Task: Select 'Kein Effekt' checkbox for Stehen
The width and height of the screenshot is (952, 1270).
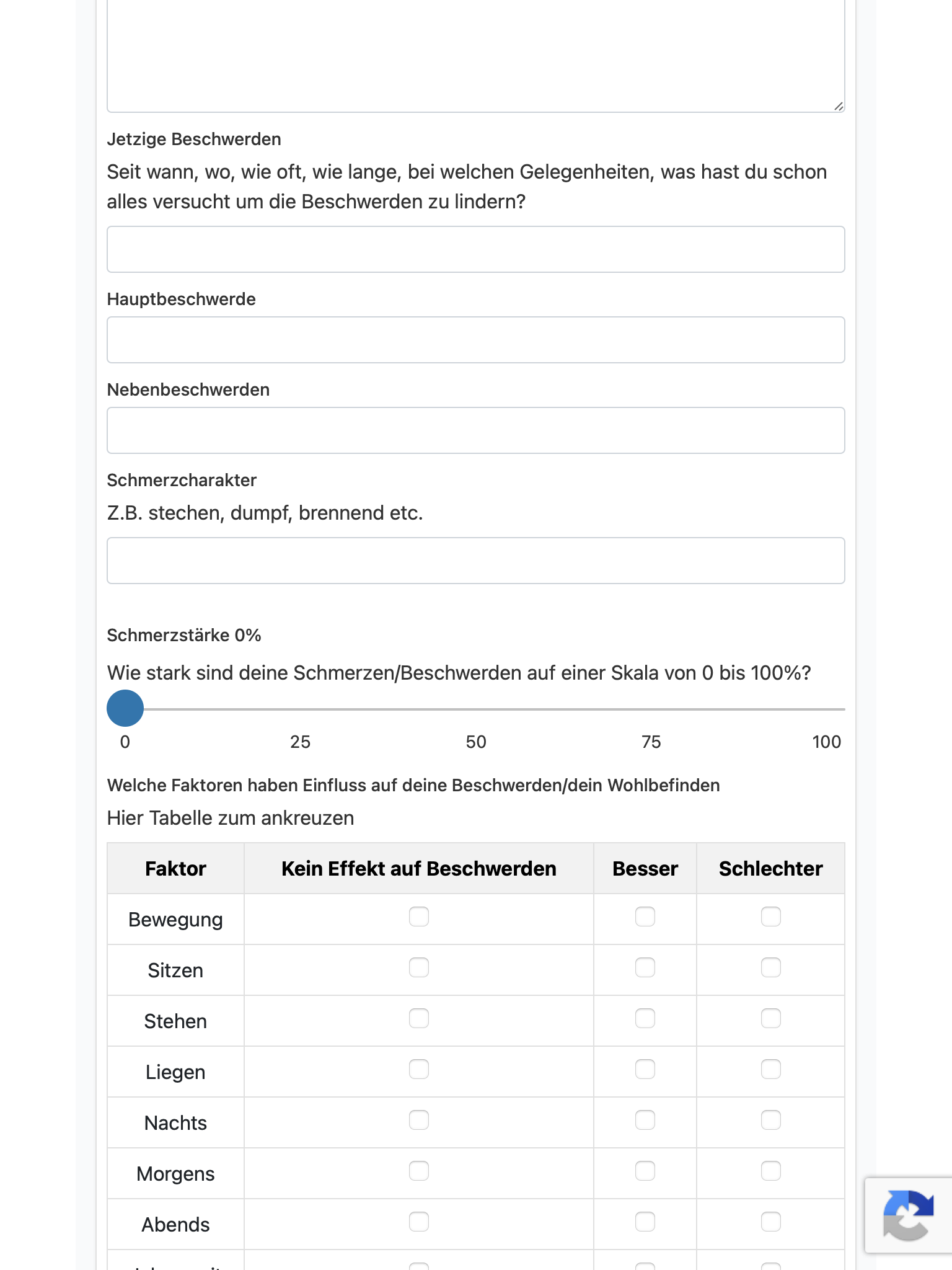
---+---
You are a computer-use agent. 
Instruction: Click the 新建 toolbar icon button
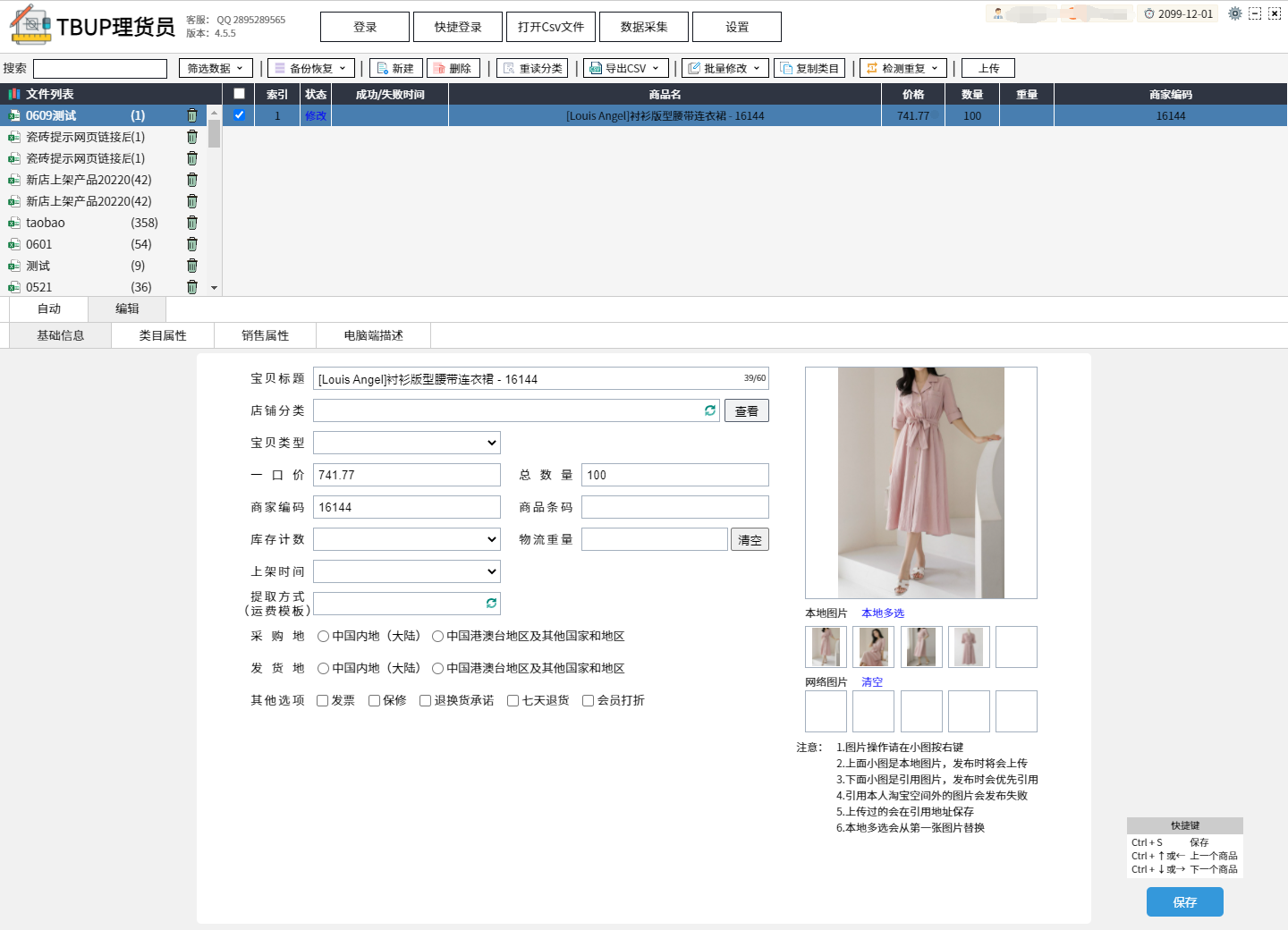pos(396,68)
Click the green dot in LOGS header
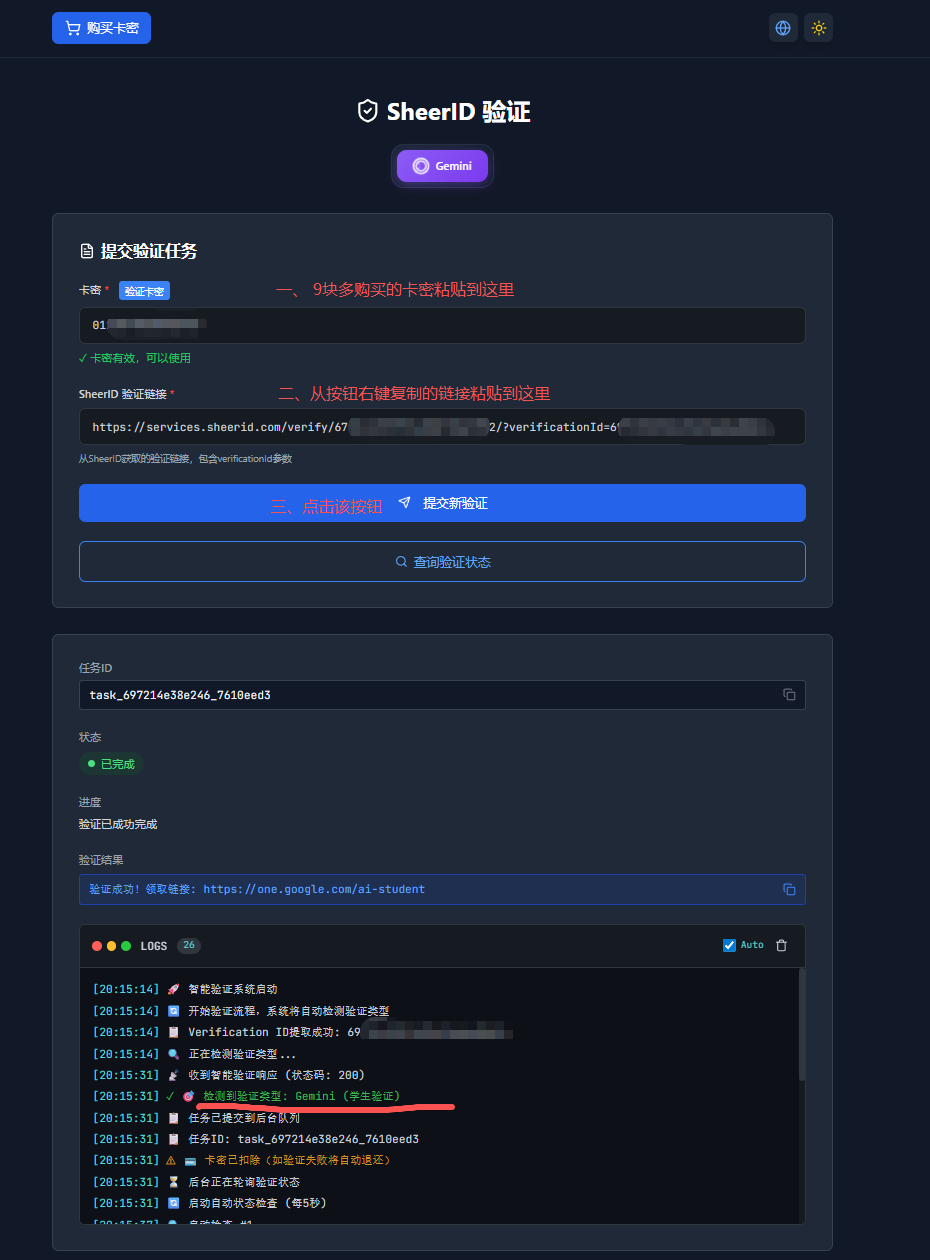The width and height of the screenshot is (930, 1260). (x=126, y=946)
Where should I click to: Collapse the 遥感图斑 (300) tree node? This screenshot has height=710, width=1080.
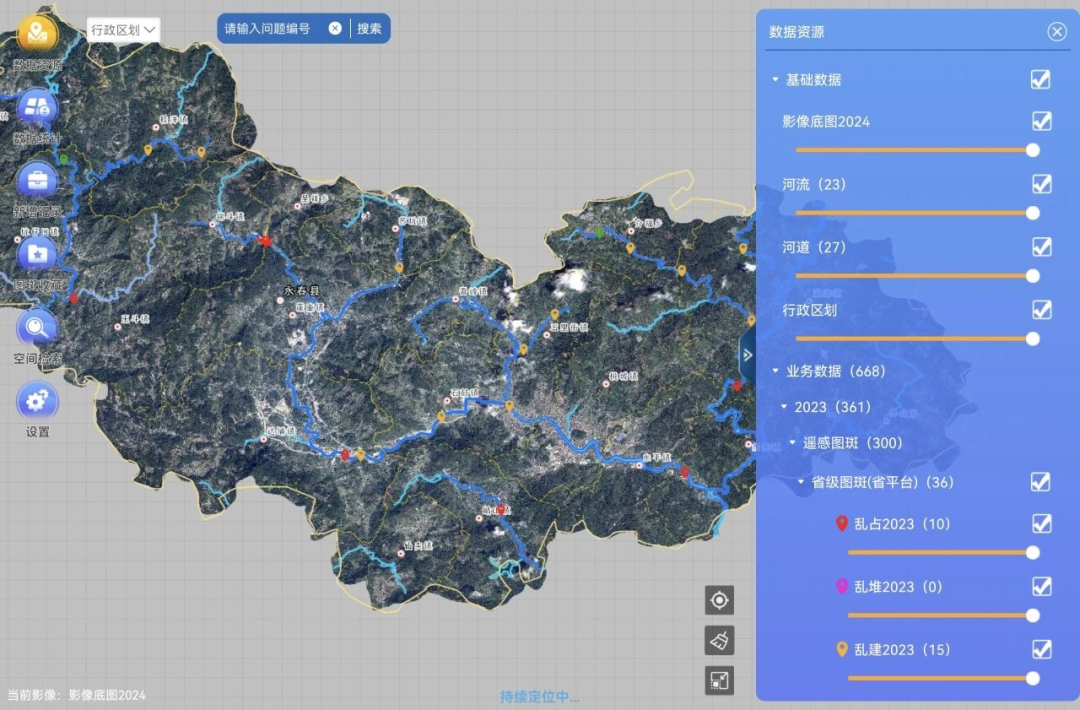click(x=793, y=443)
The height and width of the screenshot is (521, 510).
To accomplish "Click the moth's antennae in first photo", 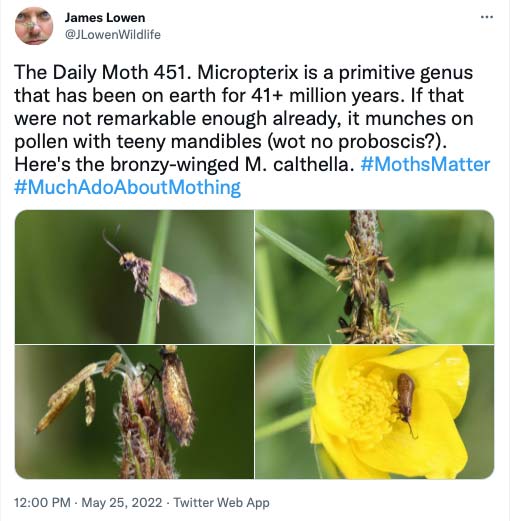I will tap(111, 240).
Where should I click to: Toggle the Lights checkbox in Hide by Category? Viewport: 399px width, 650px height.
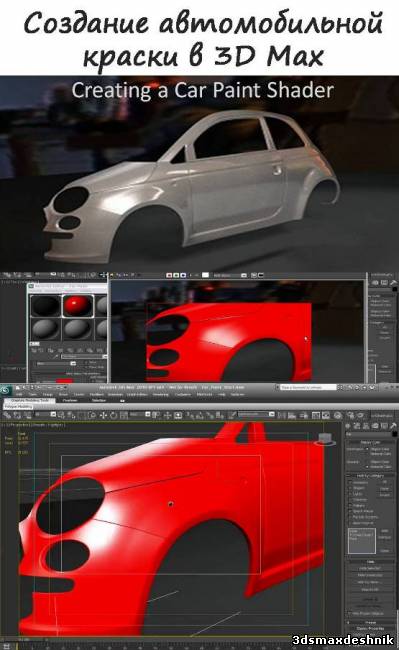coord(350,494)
---+---
List each line of the data above that contains the word "should".

Where should I click to: Collapse the 遥感图斑 (300) tree node? This screenshot has height=710, width=1080.
Where should I click to: Toggle the Lights checkbox in Hide by Category? Viewport: 399px width, 650px height.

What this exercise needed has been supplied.